### Task details
In the data that follows, find each line containing "first" and copy it.

### The input
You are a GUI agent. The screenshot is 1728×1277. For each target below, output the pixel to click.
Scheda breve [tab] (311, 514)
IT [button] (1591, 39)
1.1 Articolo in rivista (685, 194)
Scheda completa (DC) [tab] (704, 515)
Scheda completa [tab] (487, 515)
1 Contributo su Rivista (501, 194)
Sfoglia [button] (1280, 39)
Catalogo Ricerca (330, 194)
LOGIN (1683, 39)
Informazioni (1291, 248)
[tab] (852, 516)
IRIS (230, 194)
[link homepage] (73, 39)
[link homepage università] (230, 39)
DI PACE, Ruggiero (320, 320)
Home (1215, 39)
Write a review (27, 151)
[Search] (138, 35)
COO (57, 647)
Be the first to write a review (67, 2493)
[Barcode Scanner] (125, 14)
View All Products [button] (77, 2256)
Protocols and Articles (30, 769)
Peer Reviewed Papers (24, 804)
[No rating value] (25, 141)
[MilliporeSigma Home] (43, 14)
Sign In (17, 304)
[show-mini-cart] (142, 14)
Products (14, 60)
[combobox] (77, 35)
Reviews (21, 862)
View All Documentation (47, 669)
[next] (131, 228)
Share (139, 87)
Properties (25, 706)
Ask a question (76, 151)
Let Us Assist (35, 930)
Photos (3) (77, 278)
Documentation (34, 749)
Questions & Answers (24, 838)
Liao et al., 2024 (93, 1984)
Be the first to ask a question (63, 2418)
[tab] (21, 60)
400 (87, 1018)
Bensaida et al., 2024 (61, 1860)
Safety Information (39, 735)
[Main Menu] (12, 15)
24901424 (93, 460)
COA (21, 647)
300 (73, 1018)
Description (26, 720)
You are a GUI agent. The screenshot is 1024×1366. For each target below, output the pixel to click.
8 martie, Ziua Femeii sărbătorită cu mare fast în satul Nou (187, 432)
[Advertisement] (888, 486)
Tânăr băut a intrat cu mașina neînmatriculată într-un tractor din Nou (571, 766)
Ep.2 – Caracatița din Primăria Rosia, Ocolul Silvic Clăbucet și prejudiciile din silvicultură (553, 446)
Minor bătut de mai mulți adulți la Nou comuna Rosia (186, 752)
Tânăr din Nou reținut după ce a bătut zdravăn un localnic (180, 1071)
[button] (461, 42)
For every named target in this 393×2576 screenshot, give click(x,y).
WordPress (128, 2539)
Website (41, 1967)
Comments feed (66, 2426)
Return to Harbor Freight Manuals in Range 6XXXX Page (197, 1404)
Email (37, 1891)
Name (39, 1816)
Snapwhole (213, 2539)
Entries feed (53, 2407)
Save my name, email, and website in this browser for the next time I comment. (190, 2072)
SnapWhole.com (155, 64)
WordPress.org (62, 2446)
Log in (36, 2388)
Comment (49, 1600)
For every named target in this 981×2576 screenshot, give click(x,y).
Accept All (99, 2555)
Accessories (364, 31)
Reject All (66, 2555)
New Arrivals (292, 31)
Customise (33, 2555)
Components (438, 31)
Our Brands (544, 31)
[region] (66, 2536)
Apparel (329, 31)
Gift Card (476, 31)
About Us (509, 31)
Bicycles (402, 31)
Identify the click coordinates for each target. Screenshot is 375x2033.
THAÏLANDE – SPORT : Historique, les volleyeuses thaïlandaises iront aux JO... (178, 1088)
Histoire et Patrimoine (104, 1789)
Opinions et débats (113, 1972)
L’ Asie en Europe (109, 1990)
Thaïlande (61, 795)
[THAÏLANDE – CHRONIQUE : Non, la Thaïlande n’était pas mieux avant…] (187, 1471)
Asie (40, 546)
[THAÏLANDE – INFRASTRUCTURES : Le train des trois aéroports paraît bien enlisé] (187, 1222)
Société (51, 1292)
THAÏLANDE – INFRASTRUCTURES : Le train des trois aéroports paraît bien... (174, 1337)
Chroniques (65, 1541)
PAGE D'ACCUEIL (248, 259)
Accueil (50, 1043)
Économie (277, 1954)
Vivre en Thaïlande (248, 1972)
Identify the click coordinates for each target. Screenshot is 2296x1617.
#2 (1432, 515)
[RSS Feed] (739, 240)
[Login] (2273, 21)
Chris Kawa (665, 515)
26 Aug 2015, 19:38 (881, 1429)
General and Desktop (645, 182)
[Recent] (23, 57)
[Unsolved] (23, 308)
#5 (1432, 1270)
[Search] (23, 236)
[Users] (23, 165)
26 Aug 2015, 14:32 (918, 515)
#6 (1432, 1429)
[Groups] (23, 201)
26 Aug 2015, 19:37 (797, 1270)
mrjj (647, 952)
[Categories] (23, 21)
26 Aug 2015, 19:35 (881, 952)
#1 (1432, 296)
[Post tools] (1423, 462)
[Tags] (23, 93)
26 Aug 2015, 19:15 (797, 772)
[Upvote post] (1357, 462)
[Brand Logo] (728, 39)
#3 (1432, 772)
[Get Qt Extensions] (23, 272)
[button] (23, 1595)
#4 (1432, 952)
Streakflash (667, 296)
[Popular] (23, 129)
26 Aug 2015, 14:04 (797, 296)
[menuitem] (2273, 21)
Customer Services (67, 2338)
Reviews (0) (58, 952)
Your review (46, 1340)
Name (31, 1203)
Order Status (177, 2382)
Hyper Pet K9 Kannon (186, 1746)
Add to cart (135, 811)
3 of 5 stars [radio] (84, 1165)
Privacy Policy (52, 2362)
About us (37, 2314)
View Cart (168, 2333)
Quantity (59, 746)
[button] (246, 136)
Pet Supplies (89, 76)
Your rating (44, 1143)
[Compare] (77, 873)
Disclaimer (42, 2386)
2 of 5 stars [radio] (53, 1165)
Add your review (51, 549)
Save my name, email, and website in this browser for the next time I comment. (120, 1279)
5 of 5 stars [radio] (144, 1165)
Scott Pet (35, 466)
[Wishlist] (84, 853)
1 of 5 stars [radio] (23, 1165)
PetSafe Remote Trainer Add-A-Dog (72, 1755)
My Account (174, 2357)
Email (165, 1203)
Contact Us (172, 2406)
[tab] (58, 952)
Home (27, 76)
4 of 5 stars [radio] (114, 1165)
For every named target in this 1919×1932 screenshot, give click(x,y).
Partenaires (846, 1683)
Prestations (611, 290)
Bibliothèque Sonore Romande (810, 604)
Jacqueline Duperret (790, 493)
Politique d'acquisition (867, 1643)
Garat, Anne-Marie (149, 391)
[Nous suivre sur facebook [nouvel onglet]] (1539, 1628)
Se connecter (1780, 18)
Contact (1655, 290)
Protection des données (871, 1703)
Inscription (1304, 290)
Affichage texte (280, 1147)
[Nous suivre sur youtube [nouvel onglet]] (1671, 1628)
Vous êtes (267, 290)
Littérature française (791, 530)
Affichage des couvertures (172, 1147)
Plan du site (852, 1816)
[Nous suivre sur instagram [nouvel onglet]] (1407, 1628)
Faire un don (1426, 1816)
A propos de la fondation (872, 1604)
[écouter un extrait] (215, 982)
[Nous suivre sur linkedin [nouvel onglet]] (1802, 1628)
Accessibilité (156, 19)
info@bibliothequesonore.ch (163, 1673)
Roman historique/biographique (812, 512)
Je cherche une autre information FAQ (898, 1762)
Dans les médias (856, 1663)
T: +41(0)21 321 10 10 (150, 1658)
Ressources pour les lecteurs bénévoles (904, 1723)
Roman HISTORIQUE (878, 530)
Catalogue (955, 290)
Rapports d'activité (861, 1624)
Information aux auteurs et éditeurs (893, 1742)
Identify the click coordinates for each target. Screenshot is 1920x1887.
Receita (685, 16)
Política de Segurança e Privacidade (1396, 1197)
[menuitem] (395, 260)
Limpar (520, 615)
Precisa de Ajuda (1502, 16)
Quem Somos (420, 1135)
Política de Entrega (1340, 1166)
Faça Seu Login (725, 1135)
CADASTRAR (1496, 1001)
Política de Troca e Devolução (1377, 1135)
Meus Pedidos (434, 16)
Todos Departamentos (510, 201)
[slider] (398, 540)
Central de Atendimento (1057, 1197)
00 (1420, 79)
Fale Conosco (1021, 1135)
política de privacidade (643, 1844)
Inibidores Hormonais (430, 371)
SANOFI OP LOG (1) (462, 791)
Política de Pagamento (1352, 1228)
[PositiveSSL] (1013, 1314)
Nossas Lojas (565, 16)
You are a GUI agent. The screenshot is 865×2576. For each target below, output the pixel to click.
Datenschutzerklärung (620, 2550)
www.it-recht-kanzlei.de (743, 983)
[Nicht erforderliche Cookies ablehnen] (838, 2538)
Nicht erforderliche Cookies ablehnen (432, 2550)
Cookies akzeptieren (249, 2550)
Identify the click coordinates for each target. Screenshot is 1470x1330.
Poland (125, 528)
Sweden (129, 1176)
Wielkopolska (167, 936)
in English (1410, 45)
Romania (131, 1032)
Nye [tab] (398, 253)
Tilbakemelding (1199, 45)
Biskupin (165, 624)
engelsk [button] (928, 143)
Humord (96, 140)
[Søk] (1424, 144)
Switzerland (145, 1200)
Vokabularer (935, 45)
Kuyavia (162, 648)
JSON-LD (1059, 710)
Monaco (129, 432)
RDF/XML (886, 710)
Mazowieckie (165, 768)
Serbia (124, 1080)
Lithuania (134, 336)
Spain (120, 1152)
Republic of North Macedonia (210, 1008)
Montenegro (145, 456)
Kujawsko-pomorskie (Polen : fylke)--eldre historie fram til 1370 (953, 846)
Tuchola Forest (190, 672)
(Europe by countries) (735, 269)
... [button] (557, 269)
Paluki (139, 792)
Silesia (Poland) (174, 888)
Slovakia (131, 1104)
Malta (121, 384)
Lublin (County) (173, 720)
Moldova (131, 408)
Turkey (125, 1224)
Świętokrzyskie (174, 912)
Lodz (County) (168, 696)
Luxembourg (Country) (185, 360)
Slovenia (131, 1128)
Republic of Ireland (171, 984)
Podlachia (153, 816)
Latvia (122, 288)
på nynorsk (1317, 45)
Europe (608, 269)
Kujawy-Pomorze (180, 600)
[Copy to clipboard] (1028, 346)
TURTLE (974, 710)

### Answer for this exercise
Be the first to write a review (67, 2493)
Be the first to ask a question (63, 2418)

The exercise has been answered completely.